=== Recorded information ===

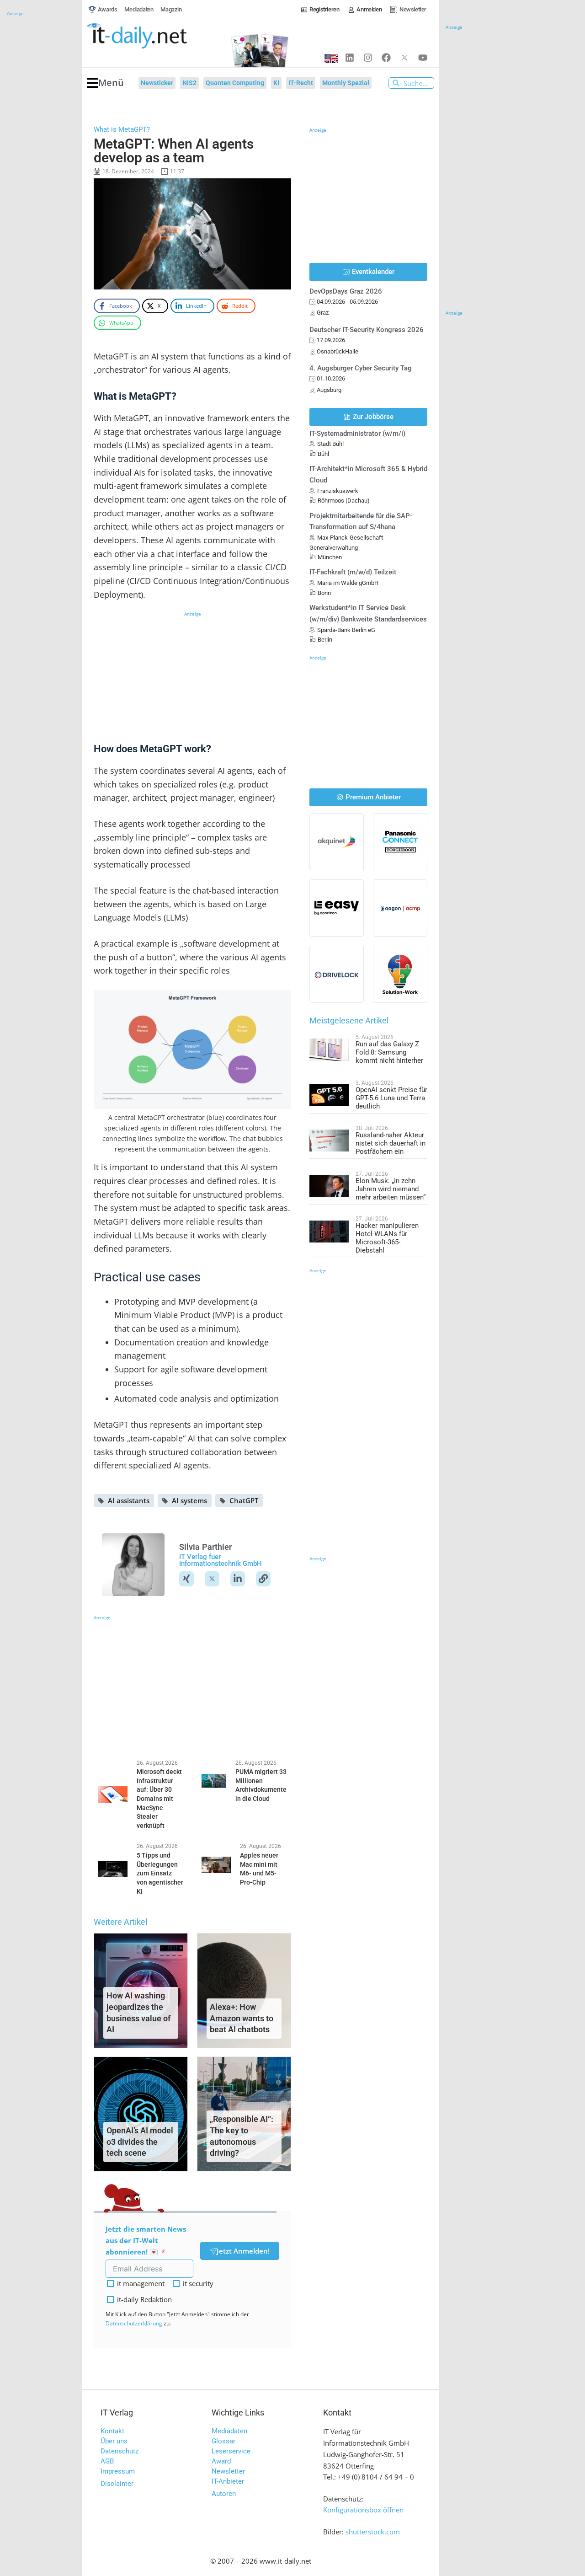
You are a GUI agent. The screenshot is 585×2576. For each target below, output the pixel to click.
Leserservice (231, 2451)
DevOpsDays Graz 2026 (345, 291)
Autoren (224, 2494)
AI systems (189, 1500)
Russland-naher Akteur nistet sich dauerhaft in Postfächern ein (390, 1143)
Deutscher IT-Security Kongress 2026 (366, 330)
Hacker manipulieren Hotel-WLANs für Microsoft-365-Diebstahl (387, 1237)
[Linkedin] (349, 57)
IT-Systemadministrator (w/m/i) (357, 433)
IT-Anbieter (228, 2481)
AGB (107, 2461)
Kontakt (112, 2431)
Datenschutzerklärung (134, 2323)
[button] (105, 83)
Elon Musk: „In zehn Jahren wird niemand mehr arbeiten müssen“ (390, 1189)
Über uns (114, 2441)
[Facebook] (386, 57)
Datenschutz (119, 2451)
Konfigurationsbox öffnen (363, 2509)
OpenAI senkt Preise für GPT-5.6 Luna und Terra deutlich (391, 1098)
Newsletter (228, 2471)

=== The task ===
Extract, exactly, the lines above that begin at the line containing "Konfigurationsbox öffnen (363, 2509)" and end at the final line of the records; add no other text.

=== Task output ===
Konfigurationsbox öffnen (363, 2509)
OpenAI senkt Preise für GPT-5.6 Luna und Terra deutlich (391, 1098)
Newsletter (228, 2471)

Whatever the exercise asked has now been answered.